Quality Model for Machine Learning Components
This addresses the issue for ML developers and system stakeholders by providing a structured framework to define system-derived requirements, though it is incremental as it builds on existing standards like ISO 25059.
The paper tackles the problem of limited testing in machine learning (ML) by focusing only on model performance, which leads to integration and deployment failures, and presents a quality model for ML components to guide requirements elicitation and testing, validated through a survey and integration into an open-source tool.
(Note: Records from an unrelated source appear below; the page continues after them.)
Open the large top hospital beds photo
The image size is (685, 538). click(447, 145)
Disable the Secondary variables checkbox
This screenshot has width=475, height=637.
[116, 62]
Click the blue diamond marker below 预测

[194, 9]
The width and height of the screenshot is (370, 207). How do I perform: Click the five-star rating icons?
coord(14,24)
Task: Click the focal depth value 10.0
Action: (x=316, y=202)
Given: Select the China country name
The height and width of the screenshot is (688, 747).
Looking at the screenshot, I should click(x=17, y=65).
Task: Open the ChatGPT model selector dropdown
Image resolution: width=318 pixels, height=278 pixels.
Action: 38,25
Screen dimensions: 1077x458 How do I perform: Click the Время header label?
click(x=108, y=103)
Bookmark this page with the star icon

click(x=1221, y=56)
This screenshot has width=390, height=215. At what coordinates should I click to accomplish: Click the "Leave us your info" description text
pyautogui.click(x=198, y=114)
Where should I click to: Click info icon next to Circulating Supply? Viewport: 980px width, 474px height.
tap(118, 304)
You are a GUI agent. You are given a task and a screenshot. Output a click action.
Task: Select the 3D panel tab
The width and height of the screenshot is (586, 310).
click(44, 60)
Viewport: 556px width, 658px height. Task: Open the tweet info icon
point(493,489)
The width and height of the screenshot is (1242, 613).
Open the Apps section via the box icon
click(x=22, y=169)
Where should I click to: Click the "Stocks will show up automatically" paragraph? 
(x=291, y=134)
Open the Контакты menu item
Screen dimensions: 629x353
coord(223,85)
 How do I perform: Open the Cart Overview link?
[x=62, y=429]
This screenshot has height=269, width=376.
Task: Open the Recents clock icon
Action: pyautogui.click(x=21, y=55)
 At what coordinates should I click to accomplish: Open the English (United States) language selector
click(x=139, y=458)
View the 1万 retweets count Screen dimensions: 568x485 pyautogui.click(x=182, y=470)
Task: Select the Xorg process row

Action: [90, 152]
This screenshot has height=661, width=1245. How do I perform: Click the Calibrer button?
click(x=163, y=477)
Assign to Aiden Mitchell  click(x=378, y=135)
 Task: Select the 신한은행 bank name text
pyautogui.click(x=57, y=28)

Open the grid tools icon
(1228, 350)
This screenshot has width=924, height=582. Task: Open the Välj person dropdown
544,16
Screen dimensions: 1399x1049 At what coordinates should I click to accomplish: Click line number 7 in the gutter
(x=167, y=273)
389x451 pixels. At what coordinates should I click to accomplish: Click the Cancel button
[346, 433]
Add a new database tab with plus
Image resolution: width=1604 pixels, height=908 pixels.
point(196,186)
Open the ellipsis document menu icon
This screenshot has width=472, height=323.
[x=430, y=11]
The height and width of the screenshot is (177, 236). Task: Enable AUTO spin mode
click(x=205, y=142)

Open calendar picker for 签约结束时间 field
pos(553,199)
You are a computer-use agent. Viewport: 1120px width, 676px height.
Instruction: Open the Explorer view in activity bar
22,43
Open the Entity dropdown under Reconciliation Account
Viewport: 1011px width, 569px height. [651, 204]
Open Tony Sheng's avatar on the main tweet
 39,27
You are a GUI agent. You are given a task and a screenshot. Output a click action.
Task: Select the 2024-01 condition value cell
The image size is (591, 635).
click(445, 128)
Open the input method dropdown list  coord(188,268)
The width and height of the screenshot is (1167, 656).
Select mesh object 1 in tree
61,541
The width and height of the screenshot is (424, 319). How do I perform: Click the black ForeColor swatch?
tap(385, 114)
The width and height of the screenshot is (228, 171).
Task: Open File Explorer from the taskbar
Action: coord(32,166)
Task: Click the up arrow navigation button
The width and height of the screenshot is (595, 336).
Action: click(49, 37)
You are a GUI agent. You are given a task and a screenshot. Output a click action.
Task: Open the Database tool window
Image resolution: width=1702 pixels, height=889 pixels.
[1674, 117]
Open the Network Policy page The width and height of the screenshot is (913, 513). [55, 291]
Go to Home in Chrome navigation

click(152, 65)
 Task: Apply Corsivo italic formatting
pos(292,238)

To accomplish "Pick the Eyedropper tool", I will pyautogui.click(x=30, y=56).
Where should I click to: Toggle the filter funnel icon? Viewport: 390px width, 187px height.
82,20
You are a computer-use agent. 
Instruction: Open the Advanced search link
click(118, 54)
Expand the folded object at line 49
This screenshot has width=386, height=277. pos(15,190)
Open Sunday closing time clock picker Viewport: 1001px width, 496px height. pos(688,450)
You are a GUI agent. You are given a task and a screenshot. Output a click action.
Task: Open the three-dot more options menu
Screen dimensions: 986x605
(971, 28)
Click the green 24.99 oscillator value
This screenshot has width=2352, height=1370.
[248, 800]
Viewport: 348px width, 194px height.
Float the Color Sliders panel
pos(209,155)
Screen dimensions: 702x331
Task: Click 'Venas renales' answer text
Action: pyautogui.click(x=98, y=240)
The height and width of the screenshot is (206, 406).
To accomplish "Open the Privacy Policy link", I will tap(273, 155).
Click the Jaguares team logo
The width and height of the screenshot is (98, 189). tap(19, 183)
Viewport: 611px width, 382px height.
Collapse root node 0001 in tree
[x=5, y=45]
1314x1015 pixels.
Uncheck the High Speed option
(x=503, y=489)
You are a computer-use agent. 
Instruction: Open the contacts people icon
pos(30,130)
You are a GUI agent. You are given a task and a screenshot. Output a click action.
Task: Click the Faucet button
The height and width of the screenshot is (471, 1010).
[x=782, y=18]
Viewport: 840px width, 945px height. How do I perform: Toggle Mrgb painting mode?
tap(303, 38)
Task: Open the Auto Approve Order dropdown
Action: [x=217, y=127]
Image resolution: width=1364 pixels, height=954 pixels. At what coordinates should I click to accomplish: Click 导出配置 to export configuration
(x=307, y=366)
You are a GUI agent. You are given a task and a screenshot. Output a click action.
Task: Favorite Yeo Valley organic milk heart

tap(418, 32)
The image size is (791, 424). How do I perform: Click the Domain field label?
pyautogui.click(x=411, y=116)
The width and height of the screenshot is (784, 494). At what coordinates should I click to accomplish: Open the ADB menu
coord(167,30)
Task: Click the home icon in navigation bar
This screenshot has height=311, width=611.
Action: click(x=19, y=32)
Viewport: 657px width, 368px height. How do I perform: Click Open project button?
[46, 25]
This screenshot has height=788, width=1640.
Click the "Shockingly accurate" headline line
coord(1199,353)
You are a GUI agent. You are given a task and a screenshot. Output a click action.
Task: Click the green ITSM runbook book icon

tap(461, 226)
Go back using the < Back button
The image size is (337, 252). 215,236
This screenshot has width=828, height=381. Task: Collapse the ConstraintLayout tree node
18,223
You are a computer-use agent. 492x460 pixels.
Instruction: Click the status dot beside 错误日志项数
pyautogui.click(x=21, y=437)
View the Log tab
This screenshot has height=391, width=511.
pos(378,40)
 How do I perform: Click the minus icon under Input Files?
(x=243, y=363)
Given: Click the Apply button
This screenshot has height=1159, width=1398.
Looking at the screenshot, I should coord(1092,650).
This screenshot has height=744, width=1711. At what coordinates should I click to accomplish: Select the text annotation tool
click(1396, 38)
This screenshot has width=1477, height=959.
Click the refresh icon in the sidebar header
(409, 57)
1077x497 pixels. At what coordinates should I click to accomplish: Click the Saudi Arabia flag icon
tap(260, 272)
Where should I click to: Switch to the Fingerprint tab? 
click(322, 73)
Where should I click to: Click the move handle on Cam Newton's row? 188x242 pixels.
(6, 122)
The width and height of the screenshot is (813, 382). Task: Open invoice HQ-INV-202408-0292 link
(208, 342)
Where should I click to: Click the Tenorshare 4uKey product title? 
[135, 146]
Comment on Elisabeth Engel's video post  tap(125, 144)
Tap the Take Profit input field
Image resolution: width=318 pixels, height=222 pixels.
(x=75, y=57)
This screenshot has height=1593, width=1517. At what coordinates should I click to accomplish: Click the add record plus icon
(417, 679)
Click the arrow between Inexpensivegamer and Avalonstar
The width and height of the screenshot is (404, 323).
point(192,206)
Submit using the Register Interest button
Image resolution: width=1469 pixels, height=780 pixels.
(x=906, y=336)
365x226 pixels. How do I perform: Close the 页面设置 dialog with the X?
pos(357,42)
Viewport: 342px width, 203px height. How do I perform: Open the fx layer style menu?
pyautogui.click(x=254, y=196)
Despite increased adoption and advances in machine learning (ML), there are studies showing that many ML prototypes do not reach the production stage and that testing is still largely limited to testing model properties, such as model performance, without considering requirements derived from the system it will be a part of, such as throughput, resource consumption, or robustness. This limited view of testing leads to failures in model integration, deployment, and operations. In traditional software development, quality models such as ISO 25010 provide a widely used structured framework to assess software quality, define quality requirements, and provide a common language for communication with stakeholders. A newer standard, ISO 25059, defines a more specific quality model for AI systems. However, a problem with this standard is that it combines system attributes with ML component attributes, which is not helpful for a model developer, as many system attributes cannot be assessed at the component level. In this paper, we present a quality model for ML components that serves as a guide for requirements elicitation and negotiation and provides a common vocabulary for ML component developers and system stakeholders to agree on and define system-derived requirements and focus their testing efforts accordingly. The quality model was validated through a survey in which the participants agreed with its relevance and value. The quality model has been successfully integrated into an open-source tool for ML component testing and evaluation demonstrating its practical application.